Orista Russell, 26, died after the moped he was riding crashed into a utility pole on Cowpen Road.
Russell wasn’t wearing a helmet, according to his cousin, Exzaver Russell.
He reportedly also didn’t have any experience riding mopeds, and jumped on the moped despite warnings from friends and family members.
“Knowing him, he never rode a bike,” Russell, 28, told The Nassau Guardian, “not one day in his life; never, ever.”
According to police, the incident took place at around noon on Saturday.
Officers said Russell was traveling east on Cowpen Road when he lost control of the moped and crashed into a utility pole. He received significant head trauma and died on the scene.
Russell said her cousin was at a funeral when he asked his friend to use his bike. His friend initially told him no.
“He just insisted,” Russell said, still in disbelief at her cousin’s death.
“He didn’t give up. He wanted to go on this bike. Mind you, when he got on the bike, his best friend jumped on the bike with him.”
Shortly thereafter, relatives attending the funeral got word that Russell was lying in the road badly injured.
The grieving cousin said they are still waiting for more information from police about what happened.
The Nassau Guardian understands that police have video footage of the incident, showing Russell colliding violently into the utility pole.
“That’s what got us. What get into you to even go on a bike?” Russell questioned. “What gone through their head. What happened? What really happened? And his brother say he jump to fight him. He was determined; ain’t nothing stopping him from riding this bike.”
Russell said she shared a close relationship with her cousin as they grew up in a home with 13 others. She said he worked in construction mostly, and celebrated a birthday last week.
Russell said her cousin was a happy and vibrant person.
“Full of life, full of joy,” she said.
“I could assure you, it’s never a dull moment,” Russell said.
“Hyfus (as he was called) was a type of person, any and everyone who got in contact with him, that’s it. He’s a family person. I could assure you, you could always depend on him. If you having a bad day, that’s just him.”
Motorcyclists are required by law to wear helmets and can face fines if caught without one. However, it is common to see riders on the roads of New Providence without helmets and attempting tricks on their bikes.
A Royal Bahamas Police Force video offering motorcycle safety tips encourages riders to be familiar with motorcycle hand signals, and discourages riders from attempting to “pop wheelies”.
As she copes with her cousin’s unexpected death, Russell is now encouraging other members of the public to take those safety precautions more seriously.
“If you are inexperienced, I don’t think you should get on a bike,” she said.
“I think you should do the right thing and don’t go. For those who are [riding], I encourage them to wear a helmet and to be very careful, be vigilant.”
Russell’s death has been a burden on his relatives. He does not qualify for National Insurance Board’s (NIB) funeral benefit as he didn’t contribute to NIB, according to his cousin.

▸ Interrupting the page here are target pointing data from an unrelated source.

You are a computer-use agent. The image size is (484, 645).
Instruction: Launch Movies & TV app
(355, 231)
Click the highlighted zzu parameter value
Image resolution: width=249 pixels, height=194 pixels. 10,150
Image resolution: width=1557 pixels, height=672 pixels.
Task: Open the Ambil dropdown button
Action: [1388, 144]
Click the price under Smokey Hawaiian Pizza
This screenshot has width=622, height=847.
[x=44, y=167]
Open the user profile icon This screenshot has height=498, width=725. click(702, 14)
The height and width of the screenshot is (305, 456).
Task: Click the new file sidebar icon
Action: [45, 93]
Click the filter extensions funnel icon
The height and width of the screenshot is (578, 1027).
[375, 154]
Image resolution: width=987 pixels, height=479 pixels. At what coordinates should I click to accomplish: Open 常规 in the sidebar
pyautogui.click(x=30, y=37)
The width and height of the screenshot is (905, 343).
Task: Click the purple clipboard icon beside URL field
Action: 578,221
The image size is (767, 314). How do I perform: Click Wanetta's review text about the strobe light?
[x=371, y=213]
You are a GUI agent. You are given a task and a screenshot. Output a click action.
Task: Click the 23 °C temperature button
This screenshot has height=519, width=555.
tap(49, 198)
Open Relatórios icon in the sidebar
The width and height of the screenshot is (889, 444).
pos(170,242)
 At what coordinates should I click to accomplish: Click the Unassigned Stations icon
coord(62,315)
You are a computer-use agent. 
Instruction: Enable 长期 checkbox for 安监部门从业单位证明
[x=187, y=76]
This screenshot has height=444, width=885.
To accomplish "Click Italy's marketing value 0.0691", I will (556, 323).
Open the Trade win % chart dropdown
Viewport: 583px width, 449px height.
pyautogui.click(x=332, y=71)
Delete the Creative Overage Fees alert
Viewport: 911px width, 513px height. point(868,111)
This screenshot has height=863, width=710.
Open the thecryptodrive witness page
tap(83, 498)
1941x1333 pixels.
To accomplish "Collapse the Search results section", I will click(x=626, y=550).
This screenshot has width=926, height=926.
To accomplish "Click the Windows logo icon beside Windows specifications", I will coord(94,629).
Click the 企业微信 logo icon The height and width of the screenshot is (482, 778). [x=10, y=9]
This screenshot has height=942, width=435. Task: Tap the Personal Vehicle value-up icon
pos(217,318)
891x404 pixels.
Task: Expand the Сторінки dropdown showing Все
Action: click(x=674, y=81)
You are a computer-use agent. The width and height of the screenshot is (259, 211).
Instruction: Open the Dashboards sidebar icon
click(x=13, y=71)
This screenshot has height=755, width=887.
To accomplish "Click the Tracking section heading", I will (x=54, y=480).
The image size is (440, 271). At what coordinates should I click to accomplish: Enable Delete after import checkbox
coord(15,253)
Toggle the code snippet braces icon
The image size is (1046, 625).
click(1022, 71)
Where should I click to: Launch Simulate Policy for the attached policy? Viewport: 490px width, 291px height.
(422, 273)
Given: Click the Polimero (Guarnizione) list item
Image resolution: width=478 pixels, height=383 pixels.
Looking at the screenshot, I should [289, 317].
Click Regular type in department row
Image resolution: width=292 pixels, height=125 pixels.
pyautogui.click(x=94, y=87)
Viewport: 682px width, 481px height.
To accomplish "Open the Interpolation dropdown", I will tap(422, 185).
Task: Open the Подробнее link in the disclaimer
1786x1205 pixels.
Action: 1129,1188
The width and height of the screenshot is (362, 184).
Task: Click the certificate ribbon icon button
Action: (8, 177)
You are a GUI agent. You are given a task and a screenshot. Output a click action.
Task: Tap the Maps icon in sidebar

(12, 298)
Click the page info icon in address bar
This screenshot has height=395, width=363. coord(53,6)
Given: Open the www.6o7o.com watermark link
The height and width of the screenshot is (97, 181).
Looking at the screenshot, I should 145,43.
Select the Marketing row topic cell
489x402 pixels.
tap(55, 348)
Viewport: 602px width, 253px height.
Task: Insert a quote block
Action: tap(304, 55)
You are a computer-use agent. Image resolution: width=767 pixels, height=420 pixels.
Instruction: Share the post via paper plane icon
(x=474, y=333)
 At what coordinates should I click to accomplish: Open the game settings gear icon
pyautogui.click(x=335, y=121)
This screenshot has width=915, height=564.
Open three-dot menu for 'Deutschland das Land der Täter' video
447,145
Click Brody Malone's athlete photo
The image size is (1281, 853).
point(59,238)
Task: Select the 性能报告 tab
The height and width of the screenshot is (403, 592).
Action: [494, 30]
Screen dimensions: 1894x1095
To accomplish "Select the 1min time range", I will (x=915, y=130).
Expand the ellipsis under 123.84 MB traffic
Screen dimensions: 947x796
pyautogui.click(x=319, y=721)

He also didn’t own any identification, she said.
“I think parents, guardians, family should just make sure their [relatives] have some sort of identification, so that in times like this … it’s hard,” she said.
“I been to the morgue three times today just to try see if I could get his body released, and nothing because I have to do an affidavit. It was just up and down, back and forth. It’s hard.”